Activity list>
1) Using the passage below on infant sleep positioners, explain in one to three sentences why the FDA and CPSC told parents in 2010 to stop using these products.
2) According to the passage below on infant sleep positioners, what two types of positioners were involved in the reported incidents?
3) Write a continuation of the passage below on infant sleep positioners, picking up right after its final sentence.

Selected passage>
------------------------------------------------------------------------

The BabyCenter Editorial Team

No. In 2010, the U.S. Food and Drug Administration (FDA) and Consumer Product Safety Commission (CPSC) issued a warning to parents to stop using sleep positioners. They cited reports of 12 babies who died when they suffocated in a sleep positioner or between a sleep positioner and the side of a crib or bassinet.

There were also dozens of reports of babies who were placed on their back or side in a sleep positioner but found later in a potentially hazardous position in or next to the positioner. The incidents took place over 13 years and involved two types of positioners: flat mats with side bolsters and inclined (wedge) mats with side bolsters. Unfortunately, those positioners and many other types are still sold.

None of these positioners is considered safe. For example, sleep positioners that are supposed to keep babies on their back might seem like an effective way to help prevent SIDS or suffocation, but instead they themselves create a hazard.

------------------------------------------------------------------------

Extracted information>
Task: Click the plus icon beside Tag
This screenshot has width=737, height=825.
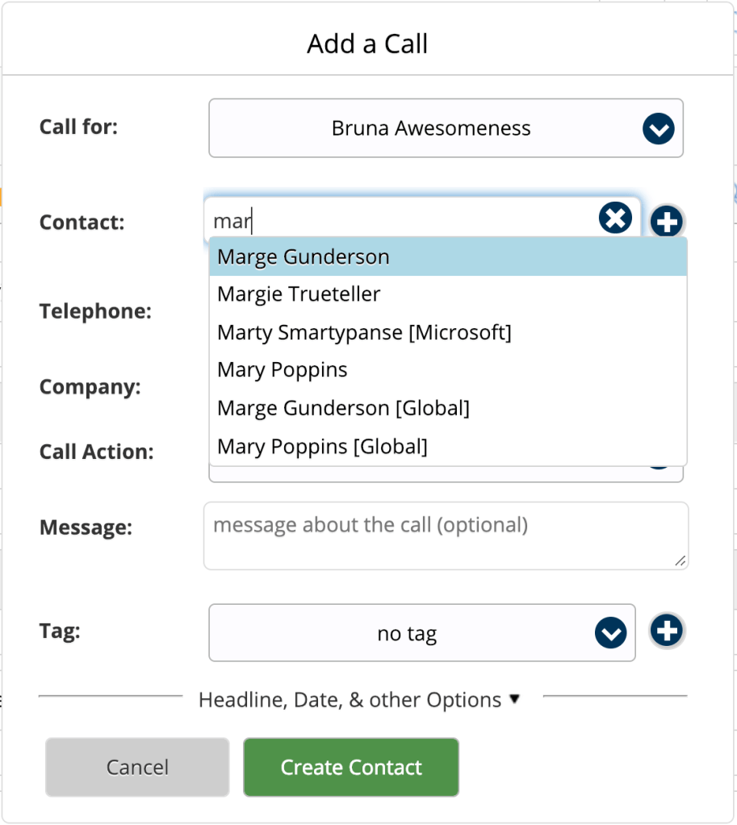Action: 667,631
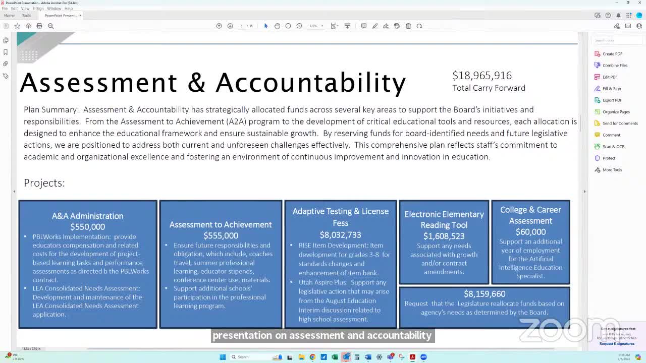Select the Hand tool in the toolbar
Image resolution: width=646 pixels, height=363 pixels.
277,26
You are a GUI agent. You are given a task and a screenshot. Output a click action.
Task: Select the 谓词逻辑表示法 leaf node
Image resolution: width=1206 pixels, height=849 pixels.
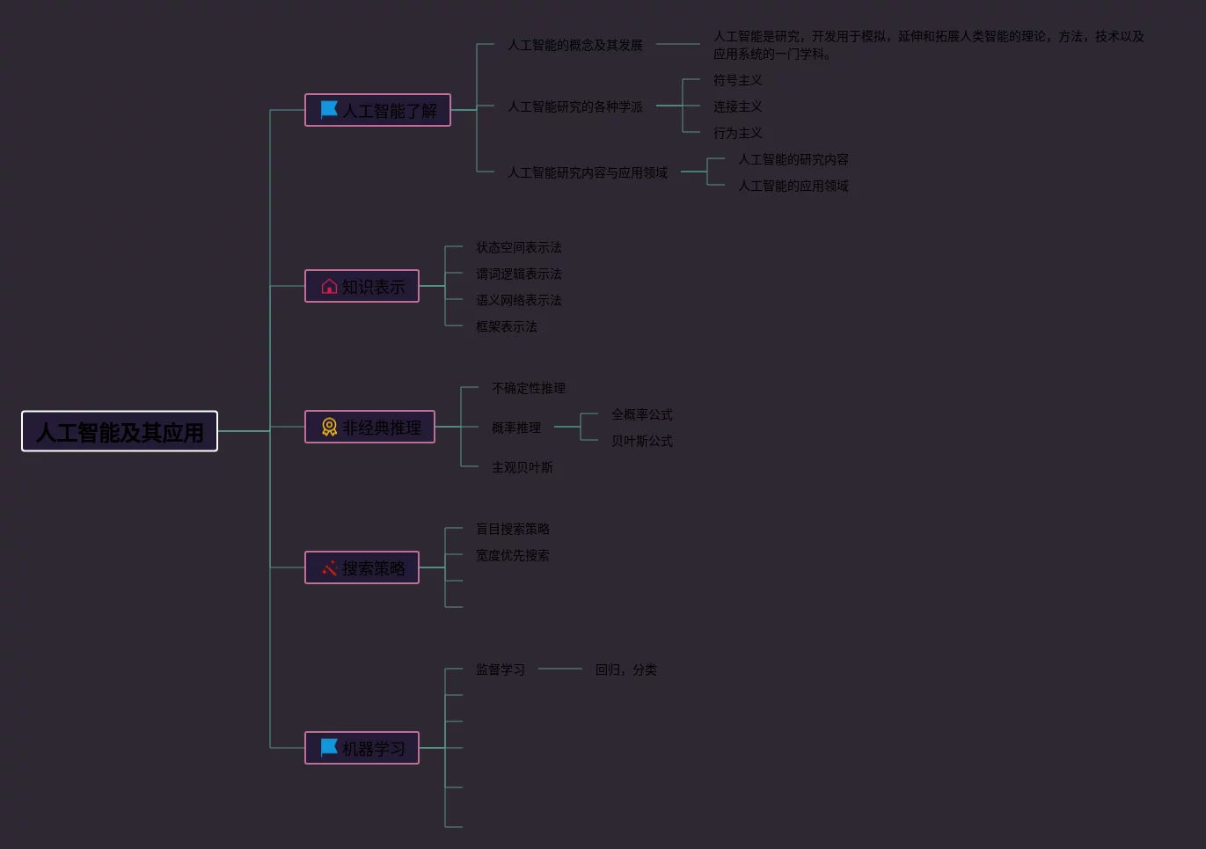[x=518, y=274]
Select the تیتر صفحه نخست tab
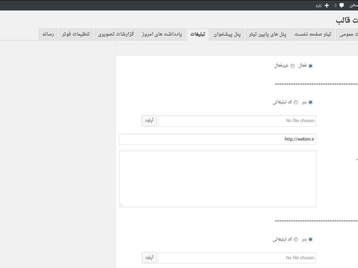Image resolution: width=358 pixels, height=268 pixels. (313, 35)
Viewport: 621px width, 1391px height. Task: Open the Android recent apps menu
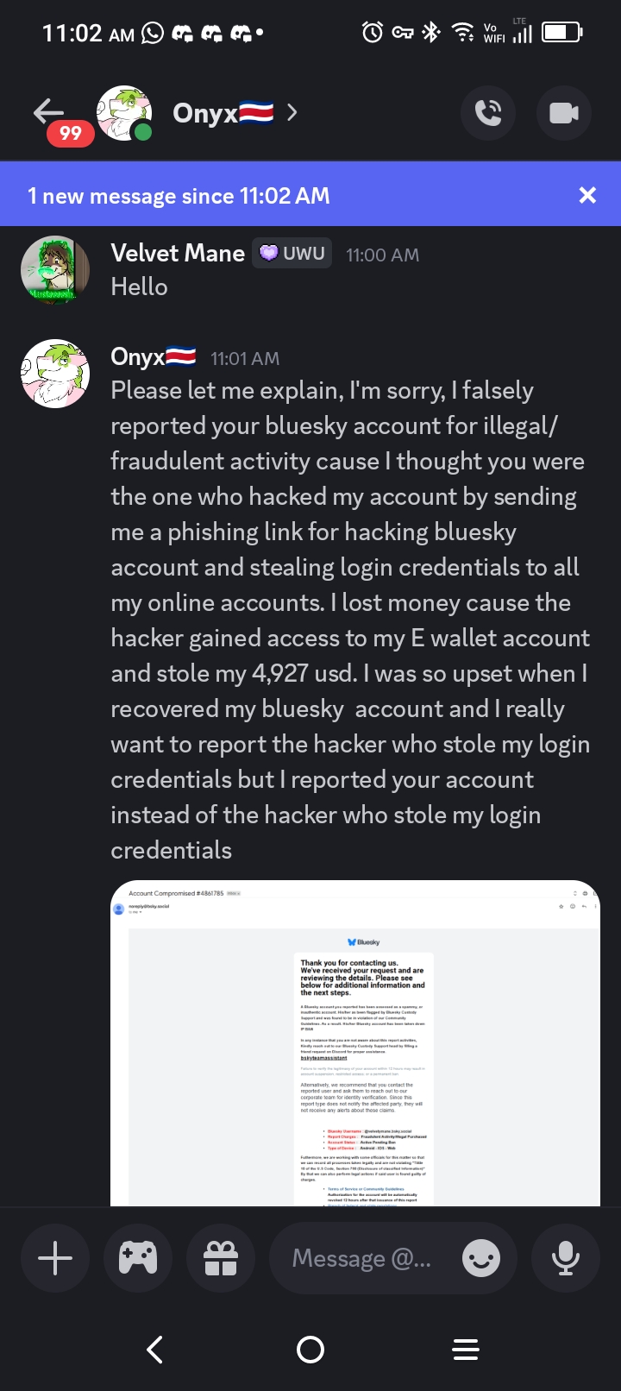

------------------------------------------------------------------------

Answers to the exercises>
1) The agencies cited reports of 12 babies who died from suffocating in a sleep positioner or between a positioner and the side of a crib or bassinet. There were also dozens of reports of babies placed on their back or side in a positioner who were later found in a potentially hazardous position in or next to it.

2) Flat mats with side bolsters and inclined (wedge) mats with side bolsters.

3)
The safest sleep environment for a baby, experts say, is a firm, flat mattress with nothing but a fitted sheet on it. Nothing else should be in the bed: no stuffed animals, blankets, pillows, bumpers, or positioners of any kind.

The only positioning product that is considered safe is the crib wedge. The crib wedge doesn't touch your baby. It goes under one end of the crib mattress, raising the baby's head and torso a bit to ease reflux symptoms or a stuffy nose.

A baby sleeping on a mattress raised by a crib wedge might roll down the incline and end up at the bottom of the crib. That's not a safety concern, though, unless there are suffocation hazards in the crib.